TASK OBJECTIVE: In the passage on moving pets into or out of the UK, rewrite the part starting with "If you do want" and going on through "Folkestone and Calais.", changing "cheaper" to "less costly".

*** SELECTED EXCERPT ***

If you want to get your pet into or out of the UK you might think the obvious thing to do is to fly them? You might be surprised to hear that regardless of Brexit, that’s not the case.
If you do want to get your pet into or out of the UK, there are other options that are cheaper and much easier than going via a UK airport, including flying them into/out of an airport in Europe such as Brussels, Amsterdam or France or using the Channel Tunnel between Folkestone and Calais.
Flying into/out of the UK
The main reason that flying into/out of the UK is more expensive is that is nearly always necessary to transport your pet (regardless of size) on a separate plane to the one you will travel on yourself (if you’re flying with them). This is often a cargo plane that departs generally from a different terminal, at a different time – and sometimes on a different day from your own flight. This means having to take a seperate journey to deliver your pet to the airport. It also means that you’ll be parted from your pet for a not inconsiderable length of time. UK regulations mean that even once your pet has arrived in the UK, you may not be able to collect them for up to 24 hours afterwards. You will also need to purchase a specialist crate for air travel.

*** End of SELECTED EXCERPT ***
*** GIVEN RECORDS ***

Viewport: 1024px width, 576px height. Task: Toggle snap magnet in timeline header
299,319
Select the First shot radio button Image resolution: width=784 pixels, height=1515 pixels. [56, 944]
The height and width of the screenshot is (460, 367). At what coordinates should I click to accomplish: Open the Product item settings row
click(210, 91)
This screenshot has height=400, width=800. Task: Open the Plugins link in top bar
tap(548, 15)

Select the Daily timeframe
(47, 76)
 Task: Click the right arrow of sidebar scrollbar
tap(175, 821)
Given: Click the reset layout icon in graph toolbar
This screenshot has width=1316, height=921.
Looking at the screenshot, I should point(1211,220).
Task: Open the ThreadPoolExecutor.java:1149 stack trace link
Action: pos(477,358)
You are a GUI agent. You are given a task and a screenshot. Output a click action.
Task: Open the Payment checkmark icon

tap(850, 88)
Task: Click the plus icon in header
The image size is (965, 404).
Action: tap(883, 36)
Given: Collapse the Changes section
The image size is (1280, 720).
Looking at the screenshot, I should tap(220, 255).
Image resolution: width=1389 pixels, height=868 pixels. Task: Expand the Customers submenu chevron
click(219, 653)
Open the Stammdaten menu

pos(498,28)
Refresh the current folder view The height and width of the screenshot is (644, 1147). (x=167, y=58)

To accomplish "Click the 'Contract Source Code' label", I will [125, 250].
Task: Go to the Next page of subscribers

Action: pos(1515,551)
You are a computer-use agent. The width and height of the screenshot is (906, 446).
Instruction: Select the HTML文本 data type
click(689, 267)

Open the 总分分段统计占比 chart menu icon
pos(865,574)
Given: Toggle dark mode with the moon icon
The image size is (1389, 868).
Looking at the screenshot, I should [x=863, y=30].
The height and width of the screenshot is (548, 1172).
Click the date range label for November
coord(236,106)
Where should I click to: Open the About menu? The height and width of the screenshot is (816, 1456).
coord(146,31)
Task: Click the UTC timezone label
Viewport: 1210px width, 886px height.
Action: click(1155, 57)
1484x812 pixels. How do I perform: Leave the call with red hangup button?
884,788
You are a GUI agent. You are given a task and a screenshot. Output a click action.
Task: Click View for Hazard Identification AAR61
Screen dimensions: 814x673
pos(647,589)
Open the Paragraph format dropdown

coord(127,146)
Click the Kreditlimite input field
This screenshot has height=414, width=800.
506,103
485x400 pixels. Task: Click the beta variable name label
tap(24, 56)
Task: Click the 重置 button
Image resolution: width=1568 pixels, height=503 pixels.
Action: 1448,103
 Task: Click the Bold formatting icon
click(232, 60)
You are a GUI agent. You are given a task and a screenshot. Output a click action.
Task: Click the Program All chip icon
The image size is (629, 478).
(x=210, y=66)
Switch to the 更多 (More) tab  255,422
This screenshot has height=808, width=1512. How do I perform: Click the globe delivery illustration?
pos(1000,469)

*** End of GIVEN RECORDS ***

EXPECTED OUTPUT:
If you do want to get your pet into or out of the UK, there are other options that are less costly and much easier than going via a UK airport, including flying them into/out of an airport in Europe such as Brussels, Amsterdam or France or using the Channel Tunnel between Folkestone and Calais.